While many of the club teams around the University of Maine campus only compete in one season, the Club Ultimate Frisbee team plays nearly year-round.
The club, divided into male and female teams, publicly appears as one unified organization for fundraising and other events. The two separate clubs have their own elected officers, with a president for the men’s club and a president for the women’s club. The two cabinets of officers work together to coordinate fundraising events, tournaments and the team’s massive tournament that runs the duration of spring break, called the High Tide Competition. The competition is hosted in Myrtle Beach, South Carolina every year and is a gathering for club ultimate frisbee teams at colleges across the nation.
This past weekend the team headed to Lemony Spring, Rhode Island, for a tournament. The club often finds they have to register multiple teams, considering the amount of people currently active in the club.To put that into perspective, the men’s club consists of 30 active members, but only 22 people can go to an average size tournament such as the one held in Lemony Spring.
This is a typical open tournament, which for the University of Maine club that they would only send an all men team to the tournament. The two divisions of the club often don’t compete at the same tournaments outside of High Tide, instead equally splitting their funding to ensure both clubs are able to play at a similar number of tournaments.
Elected as the secretary of the men’s club this past school year, second-year Stefen Reese fondly remarked about his first-year as a member of the organization.
“High Tide is a lot of fun,” Reese said. “The whole team goes and it is a great bonding experience between the two clubs, and the older members are able to bond with a lot of the new younger members. The trip cost $200 out of pocket for me last year, and we’re working to lower the price point even further this year.”

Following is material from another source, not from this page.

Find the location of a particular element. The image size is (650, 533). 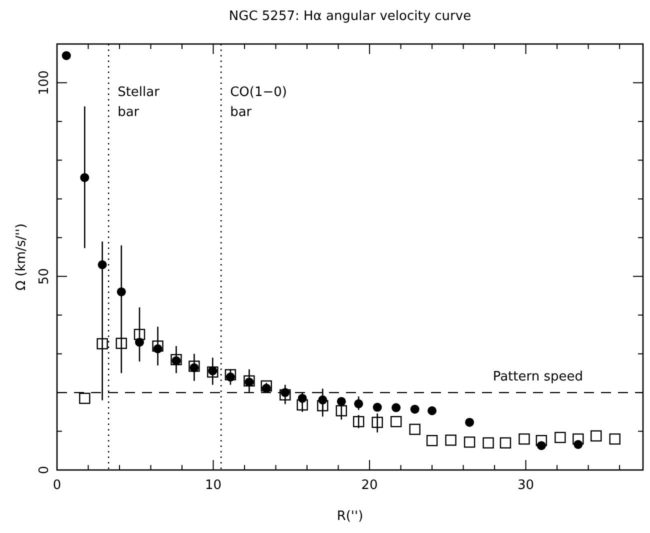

Reese encouraged anyone interested in ultimate to attend practice. Practices are held Mondays and Wednesdays on the The Reserve Officers’ Training Corps (R.O.T.C.) fields from 4-6 p.m. and Fridays on Lengyl Field from 4-6 p.m.
For those unfamiliar with the sport, ultimate requires a good attitude, a willingness to run and a desire to learn a variety of throws. Typically, there are two kinds of players: cutters, who are receivers that run the field in an attempt to shake their defenders to get open so a handler can throw them the disc, and handlers, who are players that are particularly good at completing the different kinds of throws with accuracy. The combination of the two allow the team to move down the field.
For those interested in the sport but don’t believe they’re ready for the club team, there is an intramural league on campus, with the possibility of joining a team or creating a team with other players.